Leptin Induces Evidence of Placental Mitochondrial Dysfunction in a Mouse Model of Preeclampsia

Abstract

Preeclampsia (PE) affects 5-10% of pregnancies worldwide that increase maternal and fetal morbidity and mortality. PE is often characterized by hypertension, endothelial dysfunction, and restriction of intrauterine fetal growth. Our lab established that mid-gestation leptin infusion in pregnant mice induces a model of PE, notably reducing fetal growth in late gestation. Clinical studies indicate that PE patients demonstrate elevated levels of leptin compared to healthy pregnancies as well as present with evidence of placental mitochondrial dysfunction. Therefore, we hypothesize that mid-late gestation leptin infusion induces placental mitochondrial dysfunction in pregnant mouse placenta. We infused timed-pregnant C57/Bl6 mice with saline (sham) or leptin (0.9 mg/kg/day) via s.c. osmotic minipump from gestation day (GD)11-18 (n=4-8). We collected placentas on GD18 for analysis. We isolate mitochondria from mouse placenta via differential centrifugation, after douncing pulverized tissue. From the isolated mitochondria, we assessed morphology via electron microscopy (EM) and performed amplex red assay for reactive oxygen species (ROS) measurements and tetramethyl rhodamine methyl ester (TMRM) dye was used to measure membrane potential. Pairwise comparisons were by student’s t-test. Our data indicates that leptin decreased membrane potential in placenta mitochondria compared to the sham placentas (1466±16.42 sham vs 1353±32.48 leptin A.U./mg of protein, **p<0.01). In comparison, there were no differences in H2O2 production between the sham and leptin-infused placental mitochondrial isolations (7381±125.2 leptin vs 7311±180.3 sham A.U./mg of protein). EM analysis of one sham and one leptin placenta indicated an increase in mitophagy in the leptin-infused placenta slices as well as decreased mitochondrial circularity, suggesting that leptin increases mitochondrial death.

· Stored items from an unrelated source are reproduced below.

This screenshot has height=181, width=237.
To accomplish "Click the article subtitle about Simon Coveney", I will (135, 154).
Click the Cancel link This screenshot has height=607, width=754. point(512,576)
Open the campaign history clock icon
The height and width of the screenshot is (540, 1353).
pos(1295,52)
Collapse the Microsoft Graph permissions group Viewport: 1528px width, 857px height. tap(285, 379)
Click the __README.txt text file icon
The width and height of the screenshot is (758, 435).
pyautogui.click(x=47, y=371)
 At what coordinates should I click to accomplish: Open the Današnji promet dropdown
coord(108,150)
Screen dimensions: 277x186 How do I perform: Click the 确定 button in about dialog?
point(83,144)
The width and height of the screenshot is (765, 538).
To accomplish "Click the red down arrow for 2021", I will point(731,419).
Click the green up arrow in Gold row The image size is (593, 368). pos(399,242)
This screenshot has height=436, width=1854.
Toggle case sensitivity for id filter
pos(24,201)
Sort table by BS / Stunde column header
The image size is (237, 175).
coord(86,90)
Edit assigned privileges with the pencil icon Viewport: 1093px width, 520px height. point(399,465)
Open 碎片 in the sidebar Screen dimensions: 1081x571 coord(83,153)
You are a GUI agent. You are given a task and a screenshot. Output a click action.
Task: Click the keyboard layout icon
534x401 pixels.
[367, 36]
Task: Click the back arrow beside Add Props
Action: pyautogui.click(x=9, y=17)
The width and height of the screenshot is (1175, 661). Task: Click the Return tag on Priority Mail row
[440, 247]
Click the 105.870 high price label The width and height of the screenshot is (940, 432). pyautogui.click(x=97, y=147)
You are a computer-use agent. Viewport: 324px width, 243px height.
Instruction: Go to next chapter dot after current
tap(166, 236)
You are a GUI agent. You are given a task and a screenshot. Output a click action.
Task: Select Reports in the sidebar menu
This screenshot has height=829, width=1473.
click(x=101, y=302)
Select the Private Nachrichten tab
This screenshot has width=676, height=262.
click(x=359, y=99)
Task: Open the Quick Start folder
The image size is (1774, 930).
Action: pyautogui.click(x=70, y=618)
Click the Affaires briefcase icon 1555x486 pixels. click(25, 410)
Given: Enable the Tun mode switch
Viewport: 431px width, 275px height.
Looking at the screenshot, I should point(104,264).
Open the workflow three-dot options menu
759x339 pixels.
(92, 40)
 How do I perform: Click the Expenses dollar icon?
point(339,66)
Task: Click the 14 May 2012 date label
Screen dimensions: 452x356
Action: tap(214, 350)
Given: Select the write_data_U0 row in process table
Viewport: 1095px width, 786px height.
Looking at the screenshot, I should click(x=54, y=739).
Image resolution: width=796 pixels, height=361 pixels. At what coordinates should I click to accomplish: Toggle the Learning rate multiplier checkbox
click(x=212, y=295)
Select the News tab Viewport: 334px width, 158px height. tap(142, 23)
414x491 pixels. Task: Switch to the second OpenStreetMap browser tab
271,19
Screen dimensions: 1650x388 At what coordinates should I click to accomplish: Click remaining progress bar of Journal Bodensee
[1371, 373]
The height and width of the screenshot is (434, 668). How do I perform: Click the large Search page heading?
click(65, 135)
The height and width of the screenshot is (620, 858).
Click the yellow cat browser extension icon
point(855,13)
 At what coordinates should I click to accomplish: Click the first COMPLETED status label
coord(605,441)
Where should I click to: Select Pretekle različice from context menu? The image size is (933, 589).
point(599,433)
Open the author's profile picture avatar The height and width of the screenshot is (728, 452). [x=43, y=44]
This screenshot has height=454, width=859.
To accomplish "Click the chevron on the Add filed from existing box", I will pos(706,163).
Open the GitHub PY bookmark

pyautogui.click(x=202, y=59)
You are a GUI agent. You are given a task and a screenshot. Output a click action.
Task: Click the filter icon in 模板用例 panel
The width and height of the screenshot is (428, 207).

In summary, these data indicate that leptin induces mitochondrial dysfunction which in turn may contribute to placental dysfunction and reduced uteroplacental fetal growth in PE. 1R01HL169576, 4R00HL146948. This is the full abstract presented at the American Physiology Summit 2024 meeting and is only available in HTML format. There are no additional versions or additional content available for this abstract. Physiology was not involved in the peer review process.